本漁師(読み)ほんりょうし

改訂新版 世界大百科事典 「本漁師」の意味・わかりやすい解説

本漁師 (ほんりょうし)

漁村における本百姓浜方百姓浦方百姓,浜者などという表現も本漁師を指すことが多い。そのほかにも,例えば網方百姓というように,台網,地引網,釣漁業地域では網や漁舟の有無・多寡によって別の名称で呼ばれている場合もある。ともあれ一般的には近世漁村の構成員で,かつ地先漁場の占有利用権を行使できる漁業年貢負担農民をいい,農村において検地帳に登録された本百姓にあたる。そもそも近世漁村には郷村制の成立した近世初期以降,臨海農村から分離した村が多い。そのなかには,幕末に至るまで分離以前の親村の強い支配から脱しきれない半農半漁的な漁村もかなりあったが,漁村では通常,本漁師層を形成する漁民が村社会の中核をなした。小農自立を基本施策とする徳川幕藩制下の農村では本百姓の維持再生産が図られたが,漁村でも網・舟株数,漁具数,漁場数や一軒前戸数を制限するなどによって,一定数のこの本漁師の維持再生産が意図された。それは本漁師が漁村にあって年貢諸役の納入(領主の財政的基礎をなす)や漁村の封建的秩序の整備と保持の主要な担い手であったからである。

 ただ本漁師といっても,地域や操業状態等々の諸条件によりその存在形態を異にしていたが,おおむね小漁舟,釣具,網具その他の漁具をもち,1ヵ年の大部分を家族労働に依拠し,小規模漁(加工)業に従事する小漁民であった。わずかの田畑を兼有し補充用食料生産を行う者,あるいは他船への雇われ漁夫,大漁業の共同経営(もやい)への参加漁夫になる者,あるいは逆に1,2名の雇漁夫を使い漁業を行う者もいた。いずれにしろ,原則的には離村の自由を持たず,年間を通じて家族労働を主体に小漁業を営む存在であった。ただ本百姓との相違点は当初から貨幣経済渦中に存在したことで,それは漁村それ自体が,成立時から存続のために生活必需品,漁労加工用具の外部購入と貨幣獲得のための漁獲物の商品化を進めなければならなかったことによる。しかも漁獲物販売は厳しい領主統制下に置かれた。したがって,こうした特質をもつ漁村では,生産・流通・消費の各方面にわたって前期的資本蚕食を早くから受けた。
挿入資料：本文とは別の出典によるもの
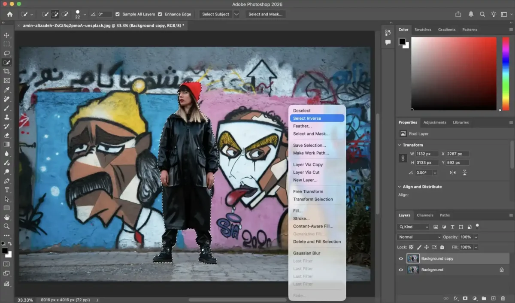Choose the Crop tool
Viewport: 515px width, 303px height.
pyautogui.click(x=6, y=71)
 江戸中期以降になると,農村で農民層分化による水呑・無高百姓の広範な析出がみられたように,漁村でも本漁師の分家や前期的資本の蚕食による零落,本漁師層分化によって水呑百姓にあたる網子・水主(かこ)・釣子などの,いわゆる半(端または葉)漁師(はりょうし)が成立した。半漁師は網主・船元に対置され,無役,漁舟・漁場利用権の無所有,本漁師的〈独立性〉の欠如を特徴とし,生計上あらゆる面で本漁師の隷属下にあった。その意味では領主・本漁師に対しつねに不安定な位置関係にいた。幕末にこうした半漁師が増加してくると,漁株・網株の移動激化も手伝って漁場利用に影響を与えた。多くは水揚高の減少から漁場紛争,村方騒動,領主制の危機へと発展していった。明治維新になっても,半漁師層への漁業上の諸権利付与はみられず,権利獲得の努力は実に明治の旧漁業法の成立を経て,第2次大戦後の漁業法公布(1949年12月)の時期まで続けられた。